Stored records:
>>>>

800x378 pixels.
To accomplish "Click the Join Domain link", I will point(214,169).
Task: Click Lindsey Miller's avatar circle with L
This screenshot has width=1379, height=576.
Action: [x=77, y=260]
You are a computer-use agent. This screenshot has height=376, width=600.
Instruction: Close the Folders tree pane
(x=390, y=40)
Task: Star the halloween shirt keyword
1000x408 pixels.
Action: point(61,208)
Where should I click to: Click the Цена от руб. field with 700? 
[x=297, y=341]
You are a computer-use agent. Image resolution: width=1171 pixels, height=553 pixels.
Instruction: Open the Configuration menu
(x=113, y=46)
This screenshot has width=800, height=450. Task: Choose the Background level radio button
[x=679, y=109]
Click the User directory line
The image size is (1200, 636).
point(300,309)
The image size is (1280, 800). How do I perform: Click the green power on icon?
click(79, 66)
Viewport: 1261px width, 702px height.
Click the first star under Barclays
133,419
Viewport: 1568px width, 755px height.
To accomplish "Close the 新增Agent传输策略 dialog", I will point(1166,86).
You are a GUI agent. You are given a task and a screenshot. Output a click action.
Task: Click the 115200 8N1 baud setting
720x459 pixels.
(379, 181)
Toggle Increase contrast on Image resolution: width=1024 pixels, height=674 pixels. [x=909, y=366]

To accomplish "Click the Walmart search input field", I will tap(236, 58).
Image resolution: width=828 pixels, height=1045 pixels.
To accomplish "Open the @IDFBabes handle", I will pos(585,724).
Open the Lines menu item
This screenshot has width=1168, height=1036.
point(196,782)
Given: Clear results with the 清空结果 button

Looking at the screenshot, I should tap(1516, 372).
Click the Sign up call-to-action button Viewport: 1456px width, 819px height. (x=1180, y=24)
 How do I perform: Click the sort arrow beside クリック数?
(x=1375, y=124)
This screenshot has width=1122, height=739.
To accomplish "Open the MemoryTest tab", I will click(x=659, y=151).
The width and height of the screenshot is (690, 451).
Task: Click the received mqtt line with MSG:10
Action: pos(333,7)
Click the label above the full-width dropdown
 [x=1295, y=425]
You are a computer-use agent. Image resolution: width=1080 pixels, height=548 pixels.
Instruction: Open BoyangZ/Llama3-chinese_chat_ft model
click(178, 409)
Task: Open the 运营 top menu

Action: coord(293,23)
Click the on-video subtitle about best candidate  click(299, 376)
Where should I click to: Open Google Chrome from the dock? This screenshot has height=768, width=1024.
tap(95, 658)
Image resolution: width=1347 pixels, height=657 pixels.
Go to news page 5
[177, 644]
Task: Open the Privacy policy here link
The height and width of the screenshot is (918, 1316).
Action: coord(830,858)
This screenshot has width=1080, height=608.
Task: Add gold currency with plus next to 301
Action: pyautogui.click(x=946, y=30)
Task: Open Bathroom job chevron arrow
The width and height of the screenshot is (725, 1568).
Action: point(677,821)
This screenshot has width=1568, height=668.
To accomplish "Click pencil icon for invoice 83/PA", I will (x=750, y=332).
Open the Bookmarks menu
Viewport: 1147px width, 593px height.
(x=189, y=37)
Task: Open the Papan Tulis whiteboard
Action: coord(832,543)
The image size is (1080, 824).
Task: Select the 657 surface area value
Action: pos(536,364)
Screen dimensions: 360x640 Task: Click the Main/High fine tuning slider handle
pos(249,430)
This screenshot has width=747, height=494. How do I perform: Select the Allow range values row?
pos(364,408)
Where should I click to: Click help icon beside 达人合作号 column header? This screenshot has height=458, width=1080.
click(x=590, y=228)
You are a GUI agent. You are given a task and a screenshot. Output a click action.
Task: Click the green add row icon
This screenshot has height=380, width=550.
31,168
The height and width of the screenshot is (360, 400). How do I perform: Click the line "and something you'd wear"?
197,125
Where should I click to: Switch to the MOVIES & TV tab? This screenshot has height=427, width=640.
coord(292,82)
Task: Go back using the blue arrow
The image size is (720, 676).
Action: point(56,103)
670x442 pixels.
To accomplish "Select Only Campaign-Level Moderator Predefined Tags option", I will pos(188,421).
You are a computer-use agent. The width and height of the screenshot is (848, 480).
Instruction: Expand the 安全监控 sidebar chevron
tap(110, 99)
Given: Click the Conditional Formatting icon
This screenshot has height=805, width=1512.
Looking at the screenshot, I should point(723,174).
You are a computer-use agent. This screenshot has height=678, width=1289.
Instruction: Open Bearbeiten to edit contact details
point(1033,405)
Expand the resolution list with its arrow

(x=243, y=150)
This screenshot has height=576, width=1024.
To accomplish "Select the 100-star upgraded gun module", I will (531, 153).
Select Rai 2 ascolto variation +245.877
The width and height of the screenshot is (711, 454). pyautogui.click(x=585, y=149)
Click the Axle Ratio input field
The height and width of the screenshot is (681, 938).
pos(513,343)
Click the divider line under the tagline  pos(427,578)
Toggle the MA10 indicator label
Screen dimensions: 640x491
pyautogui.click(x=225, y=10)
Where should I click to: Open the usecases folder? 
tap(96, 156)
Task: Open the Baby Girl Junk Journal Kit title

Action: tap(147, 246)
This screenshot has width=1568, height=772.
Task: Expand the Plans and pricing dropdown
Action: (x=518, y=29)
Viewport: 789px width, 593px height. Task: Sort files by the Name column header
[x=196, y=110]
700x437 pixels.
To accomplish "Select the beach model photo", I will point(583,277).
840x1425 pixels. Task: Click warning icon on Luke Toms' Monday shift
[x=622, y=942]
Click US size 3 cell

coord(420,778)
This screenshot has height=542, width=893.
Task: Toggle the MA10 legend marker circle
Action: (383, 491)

<<<<

## Your goal
Output every record above, exactly as written.

## Output of the exercise
800x378 pixels.
To accomplish "Click the Join Domain link", I will point(214,169).
Task: Click Lindsey Miller's avatar circle with L
This screenshot has width=1379, height=576.
Action: [x=77, y=260]
You are a computer-use agent. This screenshot has height=376, width=600.
Instruction: Close the Folders tree pane
(x=390, y=40)
Task: Star the halloween shirt keyword
1000x408 pixels.
Action: point(61,208)
Where should I click to: Click the Цена от руб. field with 700? 
[x=297, y=341]
You are a computer-use agent. Image resolution: width=1171 pixels, height=553 pixels.
Instruction: Open the Configuration menu
(x=113, y=46)
This screenshot has width=800, height=450. Task: Choose the Background level radio button
[x=679, y=109]
Click the User directory line
The image size is (1200, 636).
point(300,309)
The image size is (1280, 800). How do I perform: Click the green power on icon?
click(79, 66)
Viewport: 1261px width, 702px height.
Click the first star under Barclays
133,419
Viewport: 1568px width, 755px height.
To accomplish "Close the 新增Agent传输策略 dialog", I will point(1166,86).
You are a GUI agent. You are given a task and a screenshot. Output a click action.
Task: Click the 115200 8N1 baud setting
720x459 pixels.
(379, 181)
Toggle Increase contrast on Image resolution: width=1024 pixels, height=674 pixels. [x=909, y=366]

To accomplish "Click the Walmart search input field", I will tap(236, 58).
Image resolution: width=828 pixels, height=1045 pixels.
To accomplish "Open the @IDFBabes handle", I will pos(585,724).
Open the Lines menu item
This screenshot has width=1168, height=1036.
point(196,782)
Given: Clear results with the 清空结果 button

Looking at the screenshot, I should tap(1516, 372).
Click the Sign up call-to-action button Viewport: 1456px width, 819px height. (x=1180, y=24)
 How do I perform: Click the sort arrow beside クリック数?
(x=1375, y=124)
This screenshot has width=1122, height=739.
To accomplish "Open the MemoryTest tab", I will click(x=659, y=151).
The width and height of the screenshot is (690, 451).
Task: Click the received mqtt line with MSG:10
Action: pos(333,7)
Click the label above the full-width dropdown
 [x=1295, y=425]
You are a computer-use agent. Image resolution: width=1080 pixels, height=548 pixels.
Instruction: Open BoyangZ/Llama3-chinese_chat_ft model
click(178, 409)
Task: Open the 运营 top menu

Action: coord(293,23)
Click the on-video subtitle about best candidate  click(299, 376)
Where should I click to: Open Google Chrome from the dock? This screenshot has height=768, width=1024.
tap(95, 658)
Image resolution: width=1347 pixels, height=657 pixels.
Go to news page 5
[177, 644]
Task: Open the Privacy policy here link
The height and width of the screenshot is (918, 1316).
Action: coord(830,858)
This screenshot has width=1080, height=608.
Task: Add gold currency with plus next to 301
Action: pyautogui.click(x=946, y=30)
Task: Open Bathroom job chevron arrow
The width and height of the screenshot is (725, 1568).
Action: point(677,821)
This screenshot has width=1568, height=668.
To accomplish "Click pencil icon for invoice 83/PA", I will (x=750, y=332).
Open the Bookmarks menu
Viewport: 1147px width, 593px height.
(x=189, y=37)
Task: Open the Papan Tulis whiteboard
Action: coord(832,543)
The image size is (1080, 824).
Task: Select the 657 surface area value
Action: pos(536,364)
Screen dimensions: 360x640 Task: Click the Main/High fine tuning slider handle
pos(249,430)
This screenshot has width=747, height=494. How do I perform: Select the Allow range values row?
pos(364,408)
Where should I click to: Click help icon beside 达人合作号 column header? This screenshot has height=458, width=1080.
click(x=590, y=228)
You are a GUI agent. You are given a task and a screenshot. Output a click action.
Task: Click the green add row icon
This screenshot has height=380, width=550.
31,168
The height and width of the screenshot is (360, 400). How do I perform: Click the line "and something you'd wear"?
197,125
Where should I click to: Switch to the MOVIES & TV tab? This screenshot has height=427, width=640.
coord(292,82)
Task: Go back using the blue arrow
The image size is (720, 676).
Action: point(56,103)
670x442 pixels.
To accomplish "Select Only Campaign-Level Moderator Predefined Tags option", I will pos(188,421).
You are a computer-use agent. The width and height of the screenshot is (848, 480).
Instruction: Expand the 安全监控 sidebar chevron
tap(110, 99)
Given: Click the Conditional Formatting icon
This screenshot has height=805, width=1512.
Looking at the screenshot, I should point(723,174).
You are a computer-use agent. This screenshot has height=678, width=1289.
Instruction: Open Bearbeiten to edit contact details
point(1033,405)
Expand the resolution list with its arrow

(x=243, y=150)
This screenshot has height=576, width=1024.
To accomplish "Select the 100-star upgraded gun module", I will (531, 153).
Select Rai 2 ascolto variation +245.877
The width and height of the screenshot is (711, 454). pyautogui.click(x=585, y=149)
Click the Axle Ratio input field
The height and width of the screenshot is (681, 938).
pos(513,343)
Click the divider line under the tagline  pos(427,578)
Toggle the MA10 indicator label
Screen dimensions: 640x491
pyautogui.click(x=225, y=10)
Where should I click to: Open the usecases folder? 
tap(96, 156)
Task: Open the Baby Girl Junk Journal Kit title

Action: tap(147, 246)
This screenshot has width=1568, height=772.
Task: Expand the Plans and pricing dropdown
Action: (x=518, y=29)
Viewport: 789px width, 593px height. Task: Sort files by the Name column header
[x=196, y=110]
700x437 pixels.
To accomplish "Select the beach model photo", I will point(583,277).
840x1425 pixels. Task: Click warning icon on Luke Toms' Monday shift
[x=622, y=942]
Click US size 3 cell

coord(420,778)
This screenshot has height=542, width=893.
Task: Toggle the MA10 legend marker circle
Action: (383, 491)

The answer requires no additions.